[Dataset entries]

________________________

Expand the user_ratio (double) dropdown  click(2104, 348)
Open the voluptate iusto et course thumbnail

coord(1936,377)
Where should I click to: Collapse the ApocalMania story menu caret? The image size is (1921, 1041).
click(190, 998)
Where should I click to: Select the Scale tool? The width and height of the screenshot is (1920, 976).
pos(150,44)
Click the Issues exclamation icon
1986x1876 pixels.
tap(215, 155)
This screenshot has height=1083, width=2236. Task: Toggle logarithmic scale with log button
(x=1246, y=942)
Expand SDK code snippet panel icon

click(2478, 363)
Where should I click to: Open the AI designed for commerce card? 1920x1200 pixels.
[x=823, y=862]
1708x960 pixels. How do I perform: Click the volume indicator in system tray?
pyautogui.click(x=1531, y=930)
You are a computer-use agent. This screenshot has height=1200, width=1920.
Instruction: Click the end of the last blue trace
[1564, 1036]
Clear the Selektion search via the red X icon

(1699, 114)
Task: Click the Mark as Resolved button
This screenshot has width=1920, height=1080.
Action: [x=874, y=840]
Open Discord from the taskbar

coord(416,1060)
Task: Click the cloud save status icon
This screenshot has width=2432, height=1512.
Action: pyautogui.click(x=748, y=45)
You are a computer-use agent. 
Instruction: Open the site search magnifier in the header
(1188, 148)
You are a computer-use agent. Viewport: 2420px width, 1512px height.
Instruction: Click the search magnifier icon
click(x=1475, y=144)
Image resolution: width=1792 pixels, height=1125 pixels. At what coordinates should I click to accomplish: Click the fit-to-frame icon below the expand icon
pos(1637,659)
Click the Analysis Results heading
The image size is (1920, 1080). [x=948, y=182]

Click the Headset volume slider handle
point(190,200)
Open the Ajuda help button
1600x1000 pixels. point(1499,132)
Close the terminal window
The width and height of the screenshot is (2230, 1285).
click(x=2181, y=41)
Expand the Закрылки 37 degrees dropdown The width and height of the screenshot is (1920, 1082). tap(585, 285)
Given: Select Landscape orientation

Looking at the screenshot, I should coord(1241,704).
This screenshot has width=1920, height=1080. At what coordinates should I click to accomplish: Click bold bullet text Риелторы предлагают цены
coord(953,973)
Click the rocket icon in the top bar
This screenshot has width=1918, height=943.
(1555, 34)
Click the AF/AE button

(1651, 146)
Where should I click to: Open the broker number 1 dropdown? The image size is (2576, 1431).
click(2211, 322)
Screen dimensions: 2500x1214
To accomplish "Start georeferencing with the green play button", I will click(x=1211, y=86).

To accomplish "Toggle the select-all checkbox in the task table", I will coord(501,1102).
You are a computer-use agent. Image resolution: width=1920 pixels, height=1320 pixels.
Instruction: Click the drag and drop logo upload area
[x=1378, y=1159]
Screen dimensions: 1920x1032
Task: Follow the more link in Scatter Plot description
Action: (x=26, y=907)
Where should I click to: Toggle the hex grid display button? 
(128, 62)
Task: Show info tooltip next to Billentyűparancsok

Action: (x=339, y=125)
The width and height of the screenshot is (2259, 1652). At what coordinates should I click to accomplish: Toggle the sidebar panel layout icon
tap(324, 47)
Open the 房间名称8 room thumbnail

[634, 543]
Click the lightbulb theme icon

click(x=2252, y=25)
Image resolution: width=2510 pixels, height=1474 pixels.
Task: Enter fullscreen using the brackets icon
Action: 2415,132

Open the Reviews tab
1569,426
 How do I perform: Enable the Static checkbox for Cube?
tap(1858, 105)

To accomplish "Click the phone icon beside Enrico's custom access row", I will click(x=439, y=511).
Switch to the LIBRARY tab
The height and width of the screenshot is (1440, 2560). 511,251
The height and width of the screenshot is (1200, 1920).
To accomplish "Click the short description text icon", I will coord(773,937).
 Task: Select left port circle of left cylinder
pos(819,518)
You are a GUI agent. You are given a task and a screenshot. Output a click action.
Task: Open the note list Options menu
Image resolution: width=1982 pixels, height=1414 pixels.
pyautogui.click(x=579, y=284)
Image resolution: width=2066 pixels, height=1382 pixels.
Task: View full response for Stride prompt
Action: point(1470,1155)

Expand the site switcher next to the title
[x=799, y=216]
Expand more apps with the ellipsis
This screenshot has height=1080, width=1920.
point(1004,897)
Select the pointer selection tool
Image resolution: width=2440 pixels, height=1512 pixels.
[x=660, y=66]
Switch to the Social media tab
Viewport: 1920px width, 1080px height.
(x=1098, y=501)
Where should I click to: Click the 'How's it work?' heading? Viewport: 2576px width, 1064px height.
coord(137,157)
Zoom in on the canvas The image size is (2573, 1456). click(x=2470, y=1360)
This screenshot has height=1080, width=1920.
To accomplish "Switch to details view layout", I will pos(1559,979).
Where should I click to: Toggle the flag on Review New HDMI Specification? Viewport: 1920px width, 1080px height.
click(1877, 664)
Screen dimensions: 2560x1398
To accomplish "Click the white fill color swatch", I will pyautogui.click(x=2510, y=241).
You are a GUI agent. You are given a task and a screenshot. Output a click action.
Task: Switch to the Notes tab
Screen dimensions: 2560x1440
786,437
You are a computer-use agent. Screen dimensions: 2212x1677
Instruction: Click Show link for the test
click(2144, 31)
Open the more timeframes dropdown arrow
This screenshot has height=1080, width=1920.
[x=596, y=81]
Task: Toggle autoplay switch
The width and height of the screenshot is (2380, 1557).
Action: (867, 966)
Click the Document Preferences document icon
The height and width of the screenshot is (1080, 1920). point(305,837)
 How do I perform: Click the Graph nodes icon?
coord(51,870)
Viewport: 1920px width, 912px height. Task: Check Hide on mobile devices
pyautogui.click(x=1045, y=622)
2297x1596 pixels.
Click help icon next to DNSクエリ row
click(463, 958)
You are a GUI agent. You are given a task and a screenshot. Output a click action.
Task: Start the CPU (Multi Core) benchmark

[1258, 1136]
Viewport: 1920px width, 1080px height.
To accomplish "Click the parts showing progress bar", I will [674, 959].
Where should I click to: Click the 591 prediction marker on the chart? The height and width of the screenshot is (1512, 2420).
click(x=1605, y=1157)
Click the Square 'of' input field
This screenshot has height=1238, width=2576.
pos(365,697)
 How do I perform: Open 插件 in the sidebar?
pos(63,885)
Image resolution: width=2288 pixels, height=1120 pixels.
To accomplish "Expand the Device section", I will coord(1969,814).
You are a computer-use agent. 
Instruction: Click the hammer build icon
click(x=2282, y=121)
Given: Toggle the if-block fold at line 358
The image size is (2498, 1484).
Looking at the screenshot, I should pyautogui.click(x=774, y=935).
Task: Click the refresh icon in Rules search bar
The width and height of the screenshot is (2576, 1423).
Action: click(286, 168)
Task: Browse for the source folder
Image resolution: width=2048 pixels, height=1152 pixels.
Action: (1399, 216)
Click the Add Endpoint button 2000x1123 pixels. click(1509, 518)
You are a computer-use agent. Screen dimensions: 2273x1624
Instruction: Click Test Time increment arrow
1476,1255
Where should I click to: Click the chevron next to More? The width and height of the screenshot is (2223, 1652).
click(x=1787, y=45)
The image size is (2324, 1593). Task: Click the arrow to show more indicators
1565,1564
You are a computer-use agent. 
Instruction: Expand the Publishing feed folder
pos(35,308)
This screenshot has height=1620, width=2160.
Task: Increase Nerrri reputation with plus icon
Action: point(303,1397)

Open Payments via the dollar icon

________________________

● Work order: The lines sought are those in the data above that include the string "computer"; copy each one.

● Answer to this problem:
You are a computer-use agent. This screenshot has height=1200, width=1920.
You are a computer-use agent. 
You are a computer-use agent. Viewport: 2420px width, 1512px height.
You are a computer-use agent. Image resolution: width=1920 pixels, height=1320 pixels.
You are a computer-use agent. Screen dimensions: 2212x1677
You are a computer-use agent. 
You are a computer-use agent. Screen dimensions: 2273x1624
You are a computer-use agent. 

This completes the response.